Dataset records:
----

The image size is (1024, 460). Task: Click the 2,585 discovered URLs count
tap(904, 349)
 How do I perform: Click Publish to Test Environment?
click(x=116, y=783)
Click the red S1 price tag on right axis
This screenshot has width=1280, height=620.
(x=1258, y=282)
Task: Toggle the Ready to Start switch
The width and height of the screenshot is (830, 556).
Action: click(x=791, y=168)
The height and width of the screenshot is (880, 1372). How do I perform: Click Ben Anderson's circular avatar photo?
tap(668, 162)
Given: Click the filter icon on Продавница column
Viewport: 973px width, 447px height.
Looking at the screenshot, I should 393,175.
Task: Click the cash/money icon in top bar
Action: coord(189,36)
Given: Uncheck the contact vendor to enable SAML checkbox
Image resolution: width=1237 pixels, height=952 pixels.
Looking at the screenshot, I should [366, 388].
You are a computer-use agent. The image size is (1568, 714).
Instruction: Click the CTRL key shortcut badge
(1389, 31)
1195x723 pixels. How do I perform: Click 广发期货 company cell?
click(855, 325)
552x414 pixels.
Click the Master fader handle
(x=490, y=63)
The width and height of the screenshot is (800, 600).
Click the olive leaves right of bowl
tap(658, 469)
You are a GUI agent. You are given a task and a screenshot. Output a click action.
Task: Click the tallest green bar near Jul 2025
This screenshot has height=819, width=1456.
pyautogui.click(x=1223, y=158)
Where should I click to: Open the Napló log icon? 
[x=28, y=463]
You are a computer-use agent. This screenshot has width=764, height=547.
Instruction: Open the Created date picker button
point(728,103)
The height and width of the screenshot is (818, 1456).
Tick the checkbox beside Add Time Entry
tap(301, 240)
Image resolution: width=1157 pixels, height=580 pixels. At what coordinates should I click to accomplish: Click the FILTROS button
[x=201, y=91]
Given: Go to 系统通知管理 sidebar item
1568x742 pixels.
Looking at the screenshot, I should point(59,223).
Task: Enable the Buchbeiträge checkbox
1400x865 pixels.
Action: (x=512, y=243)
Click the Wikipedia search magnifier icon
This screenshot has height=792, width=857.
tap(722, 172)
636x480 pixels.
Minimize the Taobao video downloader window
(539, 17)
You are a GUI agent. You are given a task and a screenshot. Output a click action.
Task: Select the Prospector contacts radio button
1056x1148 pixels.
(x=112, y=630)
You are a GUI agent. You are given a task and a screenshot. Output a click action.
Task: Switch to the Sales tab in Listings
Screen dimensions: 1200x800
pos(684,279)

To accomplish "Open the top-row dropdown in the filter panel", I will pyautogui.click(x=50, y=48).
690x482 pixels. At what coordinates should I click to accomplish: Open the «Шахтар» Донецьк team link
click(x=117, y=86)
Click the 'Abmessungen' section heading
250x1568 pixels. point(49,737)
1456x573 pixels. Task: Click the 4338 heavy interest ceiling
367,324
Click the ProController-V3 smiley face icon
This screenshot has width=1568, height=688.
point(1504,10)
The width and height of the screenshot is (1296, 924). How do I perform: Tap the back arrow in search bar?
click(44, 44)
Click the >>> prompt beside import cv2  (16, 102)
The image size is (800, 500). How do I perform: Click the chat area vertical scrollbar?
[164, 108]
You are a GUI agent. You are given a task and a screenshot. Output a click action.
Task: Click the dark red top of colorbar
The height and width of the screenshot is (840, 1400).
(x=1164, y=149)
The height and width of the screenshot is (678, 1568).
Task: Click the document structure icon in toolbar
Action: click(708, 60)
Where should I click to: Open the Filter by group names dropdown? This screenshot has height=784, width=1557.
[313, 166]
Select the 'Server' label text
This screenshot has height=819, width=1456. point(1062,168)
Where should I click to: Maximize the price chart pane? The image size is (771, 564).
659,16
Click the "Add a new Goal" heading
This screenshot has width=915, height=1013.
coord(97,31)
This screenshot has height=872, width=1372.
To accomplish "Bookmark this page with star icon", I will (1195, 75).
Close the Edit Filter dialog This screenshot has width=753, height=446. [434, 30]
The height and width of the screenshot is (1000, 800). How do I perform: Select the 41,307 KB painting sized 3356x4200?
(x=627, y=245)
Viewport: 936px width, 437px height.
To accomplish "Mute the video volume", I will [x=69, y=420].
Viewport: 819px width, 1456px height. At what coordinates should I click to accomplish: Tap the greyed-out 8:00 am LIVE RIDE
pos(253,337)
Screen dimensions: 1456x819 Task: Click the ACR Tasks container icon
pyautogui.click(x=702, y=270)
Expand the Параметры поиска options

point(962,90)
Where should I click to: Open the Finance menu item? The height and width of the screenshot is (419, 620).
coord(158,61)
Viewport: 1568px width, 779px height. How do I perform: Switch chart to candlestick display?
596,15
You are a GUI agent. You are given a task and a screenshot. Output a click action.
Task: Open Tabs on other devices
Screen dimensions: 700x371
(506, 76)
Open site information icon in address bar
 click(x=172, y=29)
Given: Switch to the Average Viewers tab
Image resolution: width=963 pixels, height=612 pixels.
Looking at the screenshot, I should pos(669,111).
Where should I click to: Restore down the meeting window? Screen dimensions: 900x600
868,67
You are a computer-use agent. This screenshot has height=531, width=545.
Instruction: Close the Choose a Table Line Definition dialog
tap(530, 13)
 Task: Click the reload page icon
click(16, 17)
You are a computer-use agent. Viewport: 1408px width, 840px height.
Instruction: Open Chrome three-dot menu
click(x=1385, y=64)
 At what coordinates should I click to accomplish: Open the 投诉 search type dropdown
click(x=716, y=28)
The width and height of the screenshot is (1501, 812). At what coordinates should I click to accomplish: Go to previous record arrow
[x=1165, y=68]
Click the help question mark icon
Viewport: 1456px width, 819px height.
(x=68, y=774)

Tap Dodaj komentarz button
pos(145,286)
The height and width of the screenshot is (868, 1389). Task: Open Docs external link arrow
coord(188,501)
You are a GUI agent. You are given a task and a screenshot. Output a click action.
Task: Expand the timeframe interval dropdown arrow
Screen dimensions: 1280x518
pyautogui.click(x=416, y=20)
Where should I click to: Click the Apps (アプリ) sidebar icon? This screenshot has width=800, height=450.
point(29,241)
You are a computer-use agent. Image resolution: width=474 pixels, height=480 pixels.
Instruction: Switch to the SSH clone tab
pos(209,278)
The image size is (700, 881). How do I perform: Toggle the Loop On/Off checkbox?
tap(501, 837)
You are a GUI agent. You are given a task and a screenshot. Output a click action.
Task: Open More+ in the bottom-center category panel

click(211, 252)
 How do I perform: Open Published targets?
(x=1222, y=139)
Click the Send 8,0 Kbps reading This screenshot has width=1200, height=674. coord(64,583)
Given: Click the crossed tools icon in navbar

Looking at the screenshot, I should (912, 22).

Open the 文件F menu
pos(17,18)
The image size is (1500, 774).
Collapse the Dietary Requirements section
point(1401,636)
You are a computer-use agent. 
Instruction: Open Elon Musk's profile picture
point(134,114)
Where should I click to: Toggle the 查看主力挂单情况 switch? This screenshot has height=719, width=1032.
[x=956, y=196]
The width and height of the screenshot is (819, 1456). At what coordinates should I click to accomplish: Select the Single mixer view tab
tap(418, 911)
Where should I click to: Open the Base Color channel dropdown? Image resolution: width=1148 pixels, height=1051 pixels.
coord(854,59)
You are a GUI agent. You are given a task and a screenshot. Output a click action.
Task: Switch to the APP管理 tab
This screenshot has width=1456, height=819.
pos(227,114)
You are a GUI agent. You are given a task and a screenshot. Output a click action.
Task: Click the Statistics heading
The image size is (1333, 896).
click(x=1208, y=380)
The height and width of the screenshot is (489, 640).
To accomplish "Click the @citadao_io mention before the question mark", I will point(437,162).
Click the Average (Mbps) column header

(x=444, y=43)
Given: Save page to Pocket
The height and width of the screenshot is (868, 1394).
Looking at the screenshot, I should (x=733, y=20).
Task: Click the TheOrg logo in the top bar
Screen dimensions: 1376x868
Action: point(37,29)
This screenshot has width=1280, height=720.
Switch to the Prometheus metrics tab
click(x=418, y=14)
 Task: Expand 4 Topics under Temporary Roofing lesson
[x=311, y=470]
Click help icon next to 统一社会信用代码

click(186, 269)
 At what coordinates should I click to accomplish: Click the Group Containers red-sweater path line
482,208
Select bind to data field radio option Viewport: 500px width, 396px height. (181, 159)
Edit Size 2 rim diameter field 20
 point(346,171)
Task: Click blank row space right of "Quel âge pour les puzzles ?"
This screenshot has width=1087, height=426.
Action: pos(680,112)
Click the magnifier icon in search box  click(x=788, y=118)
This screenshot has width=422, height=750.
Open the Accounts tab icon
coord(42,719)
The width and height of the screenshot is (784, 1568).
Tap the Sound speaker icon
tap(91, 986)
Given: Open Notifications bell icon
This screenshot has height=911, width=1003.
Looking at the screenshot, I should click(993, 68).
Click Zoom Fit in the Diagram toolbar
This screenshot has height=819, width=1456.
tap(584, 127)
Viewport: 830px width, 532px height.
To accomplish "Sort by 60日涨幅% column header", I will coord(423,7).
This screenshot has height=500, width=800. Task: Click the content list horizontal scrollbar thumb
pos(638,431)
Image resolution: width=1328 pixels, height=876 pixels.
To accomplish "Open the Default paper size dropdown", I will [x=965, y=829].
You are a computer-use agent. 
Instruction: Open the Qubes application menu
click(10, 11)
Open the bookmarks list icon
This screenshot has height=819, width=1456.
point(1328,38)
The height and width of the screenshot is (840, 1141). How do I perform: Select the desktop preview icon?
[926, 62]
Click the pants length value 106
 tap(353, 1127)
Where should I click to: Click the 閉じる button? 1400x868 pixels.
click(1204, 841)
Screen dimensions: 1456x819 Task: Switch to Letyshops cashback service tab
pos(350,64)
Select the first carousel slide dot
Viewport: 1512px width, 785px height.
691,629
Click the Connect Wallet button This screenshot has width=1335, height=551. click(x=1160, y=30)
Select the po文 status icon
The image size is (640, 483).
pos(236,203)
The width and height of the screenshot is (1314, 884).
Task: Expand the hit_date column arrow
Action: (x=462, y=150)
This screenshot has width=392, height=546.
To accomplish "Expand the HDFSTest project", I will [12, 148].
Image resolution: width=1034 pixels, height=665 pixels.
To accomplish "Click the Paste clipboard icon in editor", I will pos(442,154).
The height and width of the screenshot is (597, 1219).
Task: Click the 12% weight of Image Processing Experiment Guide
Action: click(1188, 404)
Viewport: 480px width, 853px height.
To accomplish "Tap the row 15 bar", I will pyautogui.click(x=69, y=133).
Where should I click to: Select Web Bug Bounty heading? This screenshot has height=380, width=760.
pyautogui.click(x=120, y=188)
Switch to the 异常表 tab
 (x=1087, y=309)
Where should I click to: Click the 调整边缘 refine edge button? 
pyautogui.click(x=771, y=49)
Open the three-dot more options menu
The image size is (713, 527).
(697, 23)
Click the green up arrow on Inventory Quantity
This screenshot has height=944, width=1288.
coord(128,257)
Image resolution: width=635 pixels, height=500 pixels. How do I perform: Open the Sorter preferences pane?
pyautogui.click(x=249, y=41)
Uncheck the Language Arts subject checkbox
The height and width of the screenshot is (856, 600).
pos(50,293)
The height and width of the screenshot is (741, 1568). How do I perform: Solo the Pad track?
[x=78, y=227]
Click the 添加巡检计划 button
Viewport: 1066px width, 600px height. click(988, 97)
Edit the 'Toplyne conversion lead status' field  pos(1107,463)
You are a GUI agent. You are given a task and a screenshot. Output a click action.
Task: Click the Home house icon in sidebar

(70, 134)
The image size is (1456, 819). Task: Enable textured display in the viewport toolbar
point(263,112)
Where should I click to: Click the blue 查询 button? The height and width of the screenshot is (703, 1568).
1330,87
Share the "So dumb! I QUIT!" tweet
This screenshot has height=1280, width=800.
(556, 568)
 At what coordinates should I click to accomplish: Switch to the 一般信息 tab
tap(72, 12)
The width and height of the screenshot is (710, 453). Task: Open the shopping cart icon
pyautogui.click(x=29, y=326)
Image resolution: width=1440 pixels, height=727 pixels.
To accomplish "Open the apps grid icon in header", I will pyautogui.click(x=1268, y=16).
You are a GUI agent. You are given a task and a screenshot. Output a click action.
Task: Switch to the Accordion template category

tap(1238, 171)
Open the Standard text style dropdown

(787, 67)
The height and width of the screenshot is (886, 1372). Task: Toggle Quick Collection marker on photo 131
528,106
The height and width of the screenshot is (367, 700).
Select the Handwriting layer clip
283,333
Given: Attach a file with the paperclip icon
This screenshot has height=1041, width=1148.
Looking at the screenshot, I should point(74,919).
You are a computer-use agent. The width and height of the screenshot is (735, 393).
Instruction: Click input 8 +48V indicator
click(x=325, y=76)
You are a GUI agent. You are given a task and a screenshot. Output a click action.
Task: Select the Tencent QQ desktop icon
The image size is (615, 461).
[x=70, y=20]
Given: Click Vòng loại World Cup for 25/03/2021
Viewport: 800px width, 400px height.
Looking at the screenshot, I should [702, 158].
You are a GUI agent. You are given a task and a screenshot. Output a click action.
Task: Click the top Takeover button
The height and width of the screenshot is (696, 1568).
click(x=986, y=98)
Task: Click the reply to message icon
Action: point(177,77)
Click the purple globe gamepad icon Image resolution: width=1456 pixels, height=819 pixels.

----

AIM: Duplicate the data above, from its first line through the line containing "Action: coord(189,36)", including both of those lines.

THE ANSWER:
The image size is (1024, 460). Task: Click the 2,585 discovered URLs count
tap(904, 349)
 How do I perform: Click Publish to Test Environment?
click(x=116, y=783)
Click the red S1 price tag on right axis
This screenshot has width=1280, height=620.
(x=1258, y=282)
Task: Toggle the Ready to Start switch
The width and height of the screenshot is (830, 556).
Action: click(x=791, y=168)
The height and width of the screenshot is (880, 1372). How do I perform: Click Ben Anderson's circular avatar photo?
tap(668, 162)
Given: Click the filter icon on Продавница column
Viewport: 973px width, 447px height.
Looking at the screenshot, I should 393,175.
Task: Click the cash/money icon in top bar
Action: coord(189,36)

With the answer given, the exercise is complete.